Tutte queste vicende, anche le più travagliate, dimostrano energia imprenditoriale, capacità di rimettersi in discussione e tornare in gioco, ma anche i molti punti deboli. Non vogliamo compilare una Spoon River del nord est sia chiaro. Restano realtà importanti, si pensi, solo per fare un paio di nomi, ai siderurgici come il centenario Nicola Amenduni patron delle Acciaierie Valbruna con ricavi superiori a 900 milioni di euro, o a Renzo Rosso (il patrimonio personale è stimato da Forbes in 4 miliardi di dollari) con la Diesel nell’abbigliamento che fattura circa un miliardo e mezzo nonostante negli Stati Uniti sia dovuta ricorrere l’anno scorso al chapter 11 (simile all’amministrazione controllata).
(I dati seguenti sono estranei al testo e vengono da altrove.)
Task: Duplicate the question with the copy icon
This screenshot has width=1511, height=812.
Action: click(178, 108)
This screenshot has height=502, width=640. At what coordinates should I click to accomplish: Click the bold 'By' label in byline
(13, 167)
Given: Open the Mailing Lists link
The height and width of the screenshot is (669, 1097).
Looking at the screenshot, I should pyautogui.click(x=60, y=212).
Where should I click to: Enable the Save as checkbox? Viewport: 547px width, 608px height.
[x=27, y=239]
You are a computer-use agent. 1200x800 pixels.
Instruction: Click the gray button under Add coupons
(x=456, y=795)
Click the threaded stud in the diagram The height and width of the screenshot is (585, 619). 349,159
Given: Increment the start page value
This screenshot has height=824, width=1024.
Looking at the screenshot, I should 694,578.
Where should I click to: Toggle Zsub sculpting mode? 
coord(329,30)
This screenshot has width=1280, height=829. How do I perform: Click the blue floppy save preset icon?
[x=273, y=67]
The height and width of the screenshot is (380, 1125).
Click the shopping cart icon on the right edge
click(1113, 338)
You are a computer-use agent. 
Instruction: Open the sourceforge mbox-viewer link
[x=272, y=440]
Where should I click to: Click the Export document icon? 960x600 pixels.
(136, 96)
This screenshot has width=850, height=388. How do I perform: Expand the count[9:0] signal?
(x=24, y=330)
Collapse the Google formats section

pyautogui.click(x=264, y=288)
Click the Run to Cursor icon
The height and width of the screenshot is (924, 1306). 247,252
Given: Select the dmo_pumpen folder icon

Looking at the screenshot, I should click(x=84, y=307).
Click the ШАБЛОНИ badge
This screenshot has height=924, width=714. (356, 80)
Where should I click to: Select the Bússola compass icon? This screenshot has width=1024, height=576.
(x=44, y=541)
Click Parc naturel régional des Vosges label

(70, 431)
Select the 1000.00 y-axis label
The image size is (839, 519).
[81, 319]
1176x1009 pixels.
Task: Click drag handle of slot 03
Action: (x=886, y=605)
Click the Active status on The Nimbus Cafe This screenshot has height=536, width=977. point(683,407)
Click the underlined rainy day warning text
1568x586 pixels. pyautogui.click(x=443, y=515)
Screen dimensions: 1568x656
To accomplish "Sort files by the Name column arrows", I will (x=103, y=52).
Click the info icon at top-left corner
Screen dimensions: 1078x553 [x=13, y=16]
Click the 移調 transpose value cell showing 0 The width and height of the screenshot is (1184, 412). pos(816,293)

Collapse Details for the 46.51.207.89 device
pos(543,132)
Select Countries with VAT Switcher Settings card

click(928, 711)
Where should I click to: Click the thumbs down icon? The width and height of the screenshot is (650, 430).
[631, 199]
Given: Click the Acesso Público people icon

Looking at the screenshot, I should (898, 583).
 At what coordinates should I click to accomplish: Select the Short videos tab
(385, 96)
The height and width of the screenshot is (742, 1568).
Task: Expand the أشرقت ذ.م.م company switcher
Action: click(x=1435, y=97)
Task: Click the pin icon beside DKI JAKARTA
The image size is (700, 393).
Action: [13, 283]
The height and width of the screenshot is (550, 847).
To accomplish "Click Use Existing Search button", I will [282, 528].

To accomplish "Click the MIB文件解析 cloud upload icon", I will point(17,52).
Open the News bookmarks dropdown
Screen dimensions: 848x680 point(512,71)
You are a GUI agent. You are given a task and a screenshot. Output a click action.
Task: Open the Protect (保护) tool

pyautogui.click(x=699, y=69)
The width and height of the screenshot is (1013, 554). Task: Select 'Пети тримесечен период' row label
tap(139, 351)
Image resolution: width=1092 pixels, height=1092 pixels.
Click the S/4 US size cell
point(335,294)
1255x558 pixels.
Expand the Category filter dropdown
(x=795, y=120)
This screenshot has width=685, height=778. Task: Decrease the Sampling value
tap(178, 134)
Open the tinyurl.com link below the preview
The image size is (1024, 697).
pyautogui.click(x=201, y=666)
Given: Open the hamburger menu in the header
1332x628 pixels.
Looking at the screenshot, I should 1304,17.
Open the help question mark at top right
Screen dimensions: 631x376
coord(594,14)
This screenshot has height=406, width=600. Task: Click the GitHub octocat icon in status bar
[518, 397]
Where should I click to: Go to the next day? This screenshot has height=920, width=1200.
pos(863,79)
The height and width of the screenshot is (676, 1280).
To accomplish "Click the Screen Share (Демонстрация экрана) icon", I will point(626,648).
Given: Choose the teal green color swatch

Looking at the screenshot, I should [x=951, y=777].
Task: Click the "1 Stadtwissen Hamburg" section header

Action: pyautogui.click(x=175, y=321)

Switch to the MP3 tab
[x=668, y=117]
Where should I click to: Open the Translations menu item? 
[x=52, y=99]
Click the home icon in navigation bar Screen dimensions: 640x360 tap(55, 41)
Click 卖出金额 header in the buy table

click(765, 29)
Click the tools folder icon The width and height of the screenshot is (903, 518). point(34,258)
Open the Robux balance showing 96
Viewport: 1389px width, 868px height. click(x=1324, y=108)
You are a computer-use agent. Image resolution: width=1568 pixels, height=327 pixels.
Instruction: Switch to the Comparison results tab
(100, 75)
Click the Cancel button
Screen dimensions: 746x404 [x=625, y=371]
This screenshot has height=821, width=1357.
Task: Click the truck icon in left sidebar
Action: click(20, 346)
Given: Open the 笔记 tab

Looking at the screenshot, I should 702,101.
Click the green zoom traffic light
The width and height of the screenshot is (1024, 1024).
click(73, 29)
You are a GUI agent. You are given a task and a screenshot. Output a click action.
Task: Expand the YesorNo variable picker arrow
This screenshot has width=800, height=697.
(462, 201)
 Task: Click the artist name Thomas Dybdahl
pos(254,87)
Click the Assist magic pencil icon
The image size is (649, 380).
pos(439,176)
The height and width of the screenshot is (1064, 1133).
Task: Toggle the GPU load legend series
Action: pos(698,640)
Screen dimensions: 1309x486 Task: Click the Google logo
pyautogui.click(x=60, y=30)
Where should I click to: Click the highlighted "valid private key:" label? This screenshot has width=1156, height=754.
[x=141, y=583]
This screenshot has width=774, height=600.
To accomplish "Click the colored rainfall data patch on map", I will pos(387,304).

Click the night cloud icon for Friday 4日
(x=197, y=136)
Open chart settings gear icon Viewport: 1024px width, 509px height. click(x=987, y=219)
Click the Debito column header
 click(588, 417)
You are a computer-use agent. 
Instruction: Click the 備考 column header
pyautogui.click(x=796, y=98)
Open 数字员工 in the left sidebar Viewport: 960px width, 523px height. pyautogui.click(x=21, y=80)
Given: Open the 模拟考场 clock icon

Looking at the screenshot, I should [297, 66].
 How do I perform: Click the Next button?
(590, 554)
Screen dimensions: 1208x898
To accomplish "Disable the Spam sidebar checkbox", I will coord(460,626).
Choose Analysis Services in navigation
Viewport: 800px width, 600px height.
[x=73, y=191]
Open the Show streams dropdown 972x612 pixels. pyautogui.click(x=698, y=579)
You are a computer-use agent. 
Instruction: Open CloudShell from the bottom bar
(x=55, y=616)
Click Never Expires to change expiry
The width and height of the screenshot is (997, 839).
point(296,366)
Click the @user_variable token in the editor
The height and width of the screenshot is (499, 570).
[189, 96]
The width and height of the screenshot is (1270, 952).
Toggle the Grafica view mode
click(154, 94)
Mancano, tuttavia, figure di riferimento che possano esercitare una leadership non solo locale, ma nazionale se non proprio internazionale. C’è chi dice che il familismo veneto combinato con il campanilismo, impedisce il salto di qualità. Il Veneto resta ancora una delle regioni più ricche d’Europa. Ha il mondo agricolo. Ci sono le banche perché Intesa Sanpaolo e Unicredit non faranno mancare il credito al nocciolo duro dell’economia regionale. Tuttavia il tessuto di piccole imprese subfornitrici dei grandi gruppi multinazionali, deve trovare un nuovo modo di strutturarsi. Si discute di passare dalle filiere alle piattaforme, non si tratta di ingegneria manageriale, ma di un nuovo modo di fare sistema nel mondo post pandemia. Interrogativi che hanno una ricaduta sulla politica la quale non è mero gioco di relazioni, e nemmeno scontro di valori e ideologie, ma organizzazione e rappresentanza di interessi corposi. Fossimo in Luca Zaia ci preoccuperemmo parecchio; ma ciò vale anche per tutti i partiti: quale Veneto vogliono governare e dove vogliono portare una delle principali aree economiche del paese, un tempo grande protagonista del capitalismo italiano?